Regardless of the inoculum, all inoculated calves (n = 11), in both studies, developed manifest BRSV disease. The rapid seroconversion detected in calf A1 in study 1 indicated that, in contrast to the other calves, this BRSV-Snk-infected calf had been previously exposed to natural BRSV. This highlights that, to ascertain BRSV naiveté by seromonitoring in herds, seronegative sentinel animals need to be regularly monitored during the entire lifespan of calves to be included in experimental trials. This case also confirms earlier reports [26,27] that a sufficient amount of MDA can suppress detectable humoral immune responses, following BRSV infection in young calves, with the net effect of declining MDA detected by ELISA. However, although this previous priming appear to have provided some virological protection, compared to all other BRSV-Snk infected calves, calf A1 demonstrated severe clinical disease following BRSV infection, in the absence of any other detected pathogen, contrary to previously published reports [28,29]. In contrast, the moderate clinical signs, pathology and virus shed observed in calf B1 following BRSV-Dk challenge, may possibly be explained by favorable genetics, with more efficient innate and cellular responses. Any previous BRSV exposure of calf B1, even if virus replication was very limited, would have resulted in a rapid anamnestic humoral immune response upon reinfection, as seen in calf A1, and demonstrated elsewhere [24,30].
Immunohistochemical staining for BRSV antigen in study 1 showed a marked difference in localization of virus on PID 7, where two BRSV-Snk infected calves had large amounts of virus in the lungs and only small amounts of virus in the trachea, while the reverse was true for BRSV-Dk infected calves. This disparity in antigen localization on PID 7 might be due to delayed progression of viral replication in BRSV-Dk infected calves. This opens the possibility that BRSV-Dk infected calves might have developed more severe clinical signs, if the 7-day challenge model had been abandoned and the experiment had been prolonged. However, this would contradict previous observations using the BRSV-Dk inoculum, which indicate a peak of clinical signs on PID 6 . Nonetheless, virus was isolated and high quantities of viral RNA were detected by RT-qPCR in samples from the upper and lower airways from all infected calves in both studies, including calves A1 and B1, although BRSV-Snk infected calves from both studies shed 103 times more virus in nasal secretions than BRSV-Dk infected calves.
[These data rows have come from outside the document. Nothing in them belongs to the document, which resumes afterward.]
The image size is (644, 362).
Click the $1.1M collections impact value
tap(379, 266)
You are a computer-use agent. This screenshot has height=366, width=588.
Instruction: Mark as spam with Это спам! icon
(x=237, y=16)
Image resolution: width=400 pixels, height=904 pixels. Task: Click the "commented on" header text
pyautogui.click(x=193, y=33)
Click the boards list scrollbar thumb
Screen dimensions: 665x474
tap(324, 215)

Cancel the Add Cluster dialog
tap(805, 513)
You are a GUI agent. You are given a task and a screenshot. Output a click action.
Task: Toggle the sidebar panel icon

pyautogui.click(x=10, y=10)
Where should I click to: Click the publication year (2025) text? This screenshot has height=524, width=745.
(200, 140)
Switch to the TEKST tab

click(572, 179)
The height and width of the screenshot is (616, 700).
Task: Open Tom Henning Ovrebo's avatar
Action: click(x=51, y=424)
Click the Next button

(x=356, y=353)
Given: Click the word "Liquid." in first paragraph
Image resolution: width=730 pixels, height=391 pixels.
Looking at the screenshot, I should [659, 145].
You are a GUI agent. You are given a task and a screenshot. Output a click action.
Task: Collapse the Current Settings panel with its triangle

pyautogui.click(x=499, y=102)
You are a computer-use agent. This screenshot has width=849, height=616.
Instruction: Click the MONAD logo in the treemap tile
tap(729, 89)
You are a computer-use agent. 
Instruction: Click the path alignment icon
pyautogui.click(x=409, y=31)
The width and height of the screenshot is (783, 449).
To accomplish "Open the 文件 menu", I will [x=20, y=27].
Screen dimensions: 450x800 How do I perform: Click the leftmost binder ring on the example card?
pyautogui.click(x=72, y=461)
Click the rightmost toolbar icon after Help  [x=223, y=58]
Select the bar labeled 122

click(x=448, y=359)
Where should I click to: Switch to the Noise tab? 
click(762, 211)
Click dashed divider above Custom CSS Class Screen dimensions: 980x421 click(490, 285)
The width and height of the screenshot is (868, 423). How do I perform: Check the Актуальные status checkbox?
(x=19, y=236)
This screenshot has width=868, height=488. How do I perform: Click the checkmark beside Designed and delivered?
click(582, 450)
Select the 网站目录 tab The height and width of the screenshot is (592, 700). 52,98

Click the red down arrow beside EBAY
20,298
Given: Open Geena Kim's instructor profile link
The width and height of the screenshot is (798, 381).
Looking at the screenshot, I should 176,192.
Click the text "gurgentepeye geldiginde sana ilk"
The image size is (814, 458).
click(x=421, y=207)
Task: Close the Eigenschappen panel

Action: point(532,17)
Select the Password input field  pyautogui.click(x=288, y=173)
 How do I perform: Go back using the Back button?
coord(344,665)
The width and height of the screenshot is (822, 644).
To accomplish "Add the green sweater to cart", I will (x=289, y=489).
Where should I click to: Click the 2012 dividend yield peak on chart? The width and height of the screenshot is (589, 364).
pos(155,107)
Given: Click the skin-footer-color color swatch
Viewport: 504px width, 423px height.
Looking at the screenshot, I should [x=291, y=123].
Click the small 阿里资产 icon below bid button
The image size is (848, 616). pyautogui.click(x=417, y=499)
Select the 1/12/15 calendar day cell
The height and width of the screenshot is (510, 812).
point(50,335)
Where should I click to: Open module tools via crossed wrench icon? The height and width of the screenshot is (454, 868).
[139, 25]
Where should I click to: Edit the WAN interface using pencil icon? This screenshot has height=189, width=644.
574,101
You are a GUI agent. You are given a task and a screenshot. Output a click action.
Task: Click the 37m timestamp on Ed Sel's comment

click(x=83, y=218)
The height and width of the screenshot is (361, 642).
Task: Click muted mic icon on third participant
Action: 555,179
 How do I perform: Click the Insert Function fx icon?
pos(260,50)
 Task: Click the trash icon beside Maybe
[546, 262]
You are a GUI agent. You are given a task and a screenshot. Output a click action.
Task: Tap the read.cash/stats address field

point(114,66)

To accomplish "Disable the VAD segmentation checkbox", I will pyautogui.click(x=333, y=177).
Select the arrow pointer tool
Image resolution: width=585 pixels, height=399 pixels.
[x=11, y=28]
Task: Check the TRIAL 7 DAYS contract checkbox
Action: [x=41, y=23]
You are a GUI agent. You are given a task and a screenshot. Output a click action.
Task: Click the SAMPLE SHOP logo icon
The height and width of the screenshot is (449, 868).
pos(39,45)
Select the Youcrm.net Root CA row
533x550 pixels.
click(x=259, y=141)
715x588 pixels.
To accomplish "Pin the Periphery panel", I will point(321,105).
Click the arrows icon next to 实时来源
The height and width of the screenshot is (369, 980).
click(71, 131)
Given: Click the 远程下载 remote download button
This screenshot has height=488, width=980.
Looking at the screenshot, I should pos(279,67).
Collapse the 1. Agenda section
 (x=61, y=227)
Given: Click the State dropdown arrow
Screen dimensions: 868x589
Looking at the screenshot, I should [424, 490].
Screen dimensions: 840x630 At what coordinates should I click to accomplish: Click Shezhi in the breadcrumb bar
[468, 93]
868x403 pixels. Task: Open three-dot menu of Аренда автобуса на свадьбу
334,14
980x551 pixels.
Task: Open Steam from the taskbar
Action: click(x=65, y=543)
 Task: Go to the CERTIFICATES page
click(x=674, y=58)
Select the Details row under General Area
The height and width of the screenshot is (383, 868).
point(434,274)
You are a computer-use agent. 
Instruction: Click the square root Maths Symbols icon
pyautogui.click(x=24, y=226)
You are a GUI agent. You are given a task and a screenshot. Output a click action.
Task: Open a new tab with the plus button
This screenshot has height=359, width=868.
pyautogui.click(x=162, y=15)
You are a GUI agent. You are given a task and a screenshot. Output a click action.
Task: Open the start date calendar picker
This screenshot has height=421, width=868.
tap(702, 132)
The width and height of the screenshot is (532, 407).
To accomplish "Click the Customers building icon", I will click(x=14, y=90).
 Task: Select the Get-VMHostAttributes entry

Despite the differing data of calves A1 and B1, and although the number of animals in the first study was low (n = 3 + 3), we concluded that BRSV-Snk infected calves tended to be more severely affected in the 7-day experimental infection model, compared to BRSV-Dk infected calves, when summarizing clinical, pathological and virological parameters (Figure 5B). Thus, results from study 1 were reproduced in study 2, using aerosol inoculation of the BRSV-Snk inoculum in an additional five BRSV-naive calves, with moderate levels of MDA.
Using a minimal amount of aerosolized inoculum (104.0 pfu for BRSV-Snk) to experimentally infect calves with and without MDA, the kinetics of severe naturally occurring BRSV infection in calves was recreated in this study [4,31]. On PID 7, most calves were severely affected, and all BRSV-Snk infected calves in study 2 were demonstrating depression, anorexia, pyrexia, tachypnea, abdominal dyspnea and wheezing lung sounds.
The high level of clinical expression in BRSV-Snk infected calves was mirrored by the great extent of macroscopic lung lesions and by the severity of histopathological changes in the lungs on PID 7. Manifest inflammation was further verified in BRSV-Snk infected calves in study 2, with significantly increased numbers of neutrophils, macrophages and lymphocytes in BAL, similar to that reported following natural BRSV infection in calves .
At the peak of clinical signs, 7 days post infection, the calves in study 2 also demonstrated an increase of IFNγ and minimal amounts of IL-4 in BAL supernatant, which agrees with previously reported responses to primary BRSV infection in calves . Previous studies have shown that T lymphocytes migrating to the lung during BRSV infection are predominantly IFNγ producing CD8+ T cells [34,35], which have been shown to be important for BRSV clearance [12,36]. However, at least a proportion of the IFNγ detected in BAL supernatant in study 2, may also have been produced by NK cells, or alveolar macrophages, as have been shown in vitro with human alveolar macrophages . Similar to that seen in calves, infants hospitalized with severe HRSV bronchiolitis, had an increased frequency of IFNγ producing CD8+ T cells, collected by nasal brush, compared to infants with milder upper respiratory tract infections . Thus, IFNγ in BAL supernatant can serve as an objective measurement of disease severity, following experimental BRSV challenge.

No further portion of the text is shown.